When Labrèche first acted in the play 20 years ago, he was fascinated by the synchronicity of the stories of Cocteau and Davis – how Cocteau was visiting New York at the same time Davis was in Paris, and the similarity of their experiences.
The actor was especially entranced by Cocteau’s Lettre aux Americains (Letter to Americans), which he wrote on his way home, recounting his impressions of New York and American people.
“They were very strong letters and very strong ideas which 20 years later [after the first production of Needles and Opium] you understand very differently.
“I wanted to revisit that because it was still appealing to me … John Cocteau asks the good questions about what’s the purpose of all this, do you need to suffer to be creative, what’s the point of love in life?
“All those stories are still very interesting to me and it’s still very romantic and it’s still very important to me at 50, even if I’ve lost some dreams since I was 20 years old.”

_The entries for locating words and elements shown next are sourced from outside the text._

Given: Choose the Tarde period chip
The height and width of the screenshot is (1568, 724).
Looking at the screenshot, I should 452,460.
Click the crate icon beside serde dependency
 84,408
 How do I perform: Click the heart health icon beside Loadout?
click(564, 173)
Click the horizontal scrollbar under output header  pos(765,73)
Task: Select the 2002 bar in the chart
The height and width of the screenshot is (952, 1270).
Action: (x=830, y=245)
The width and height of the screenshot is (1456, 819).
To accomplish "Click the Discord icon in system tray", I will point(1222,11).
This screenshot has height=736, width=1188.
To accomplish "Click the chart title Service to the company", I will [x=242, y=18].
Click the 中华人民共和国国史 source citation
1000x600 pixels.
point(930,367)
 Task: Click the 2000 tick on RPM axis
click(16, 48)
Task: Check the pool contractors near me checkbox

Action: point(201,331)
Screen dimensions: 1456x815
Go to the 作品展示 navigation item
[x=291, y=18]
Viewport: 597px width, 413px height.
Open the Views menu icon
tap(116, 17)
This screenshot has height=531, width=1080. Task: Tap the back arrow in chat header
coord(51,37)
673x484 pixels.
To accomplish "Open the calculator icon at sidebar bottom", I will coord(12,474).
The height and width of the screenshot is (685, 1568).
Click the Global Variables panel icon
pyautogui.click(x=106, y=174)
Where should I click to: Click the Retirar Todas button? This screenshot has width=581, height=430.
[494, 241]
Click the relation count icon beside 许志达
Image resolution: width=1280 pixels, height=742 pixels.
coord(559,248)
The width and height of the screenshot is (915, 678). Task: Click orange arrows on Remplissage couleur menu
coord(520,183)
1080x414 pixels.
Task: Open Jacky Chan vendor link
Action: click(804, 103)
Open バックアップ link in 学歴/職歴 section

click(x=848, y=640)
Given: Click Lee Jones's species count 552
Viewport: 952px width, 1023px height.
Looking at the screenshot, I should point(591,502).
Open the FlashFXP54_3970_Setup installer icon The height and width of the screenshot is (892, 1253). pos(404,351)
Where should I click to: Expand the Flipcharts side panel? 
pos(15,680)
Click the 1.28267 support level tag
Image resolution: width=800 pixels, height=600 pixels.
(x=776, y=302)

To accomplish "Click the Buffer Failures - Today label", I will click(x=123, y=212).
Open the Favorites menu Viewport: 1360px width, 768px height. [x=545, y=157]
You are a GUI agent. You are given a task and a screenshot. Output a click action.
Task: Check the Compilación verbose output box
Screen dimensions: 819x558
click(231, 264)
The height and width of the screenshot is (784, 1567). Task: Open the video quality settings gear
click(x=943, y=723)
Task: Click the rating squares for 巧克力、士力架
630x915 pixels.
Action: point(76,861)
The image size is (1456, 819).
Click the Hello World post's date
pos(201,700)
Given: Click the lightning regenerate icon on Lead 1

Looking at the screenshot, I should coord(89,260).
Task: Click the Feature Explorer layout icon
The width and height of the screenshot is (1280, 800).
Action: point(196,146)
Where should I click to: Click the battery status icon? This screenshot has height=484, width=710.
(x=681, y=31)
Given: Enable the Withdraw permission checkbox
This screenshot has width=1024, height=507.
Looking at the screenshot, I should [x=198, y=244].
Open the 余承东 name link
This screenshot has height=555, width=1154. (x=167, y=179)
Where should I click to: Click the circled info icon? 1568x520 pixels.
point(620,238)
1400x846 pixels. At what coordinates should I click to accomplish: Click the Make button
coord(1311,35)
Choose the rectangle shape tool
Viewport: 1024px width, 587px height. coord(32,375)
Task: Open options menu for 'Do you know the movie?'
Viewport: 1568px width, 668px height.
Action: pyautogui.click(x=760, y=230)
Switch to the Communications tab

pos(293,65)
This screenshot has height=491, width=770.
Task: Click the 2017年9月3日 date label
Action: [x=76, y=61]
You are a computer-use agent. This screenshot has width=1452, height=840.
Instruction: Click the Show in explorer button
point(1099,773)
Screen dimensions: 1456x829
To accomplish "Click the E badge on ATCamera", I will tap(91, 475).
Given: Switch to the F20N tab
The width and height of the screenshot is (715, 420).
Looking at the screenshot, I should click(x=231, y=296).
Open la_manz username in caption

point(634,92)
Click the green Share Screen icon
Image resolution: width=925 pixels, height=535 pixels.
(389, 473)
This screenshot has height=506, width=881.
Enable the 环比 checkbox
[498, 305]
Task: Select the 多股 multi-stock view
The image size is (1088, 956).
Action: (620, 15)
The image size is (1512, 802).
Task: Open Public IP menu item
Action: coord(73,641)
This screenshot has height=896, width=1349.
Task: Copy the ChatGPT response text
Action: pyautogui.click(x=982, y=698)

There is also a certain synchronicity in Labrèche’s involvement with the play. He has been a fan of Cocteau for many years, having grown up in Montreal at a time when the filmmaker was very popular and many of his movies were being shown in the cinema. Labrèche’s father was also an actor from the French school of acting after World War II, at which time Cocteau was a strong influence.
“It’s like a family story, this love for John Cocteau,” he says.
“When I was reading the Letter to Americans that he wrote and that inspired Robert Lepage to create the play, it was like meeting someone I knew already.”
Needles and Opium will be presented at the Dunstan Playhouse at the Adelaide Festival Centre from March 13-16 as part of the Adelaide Festival.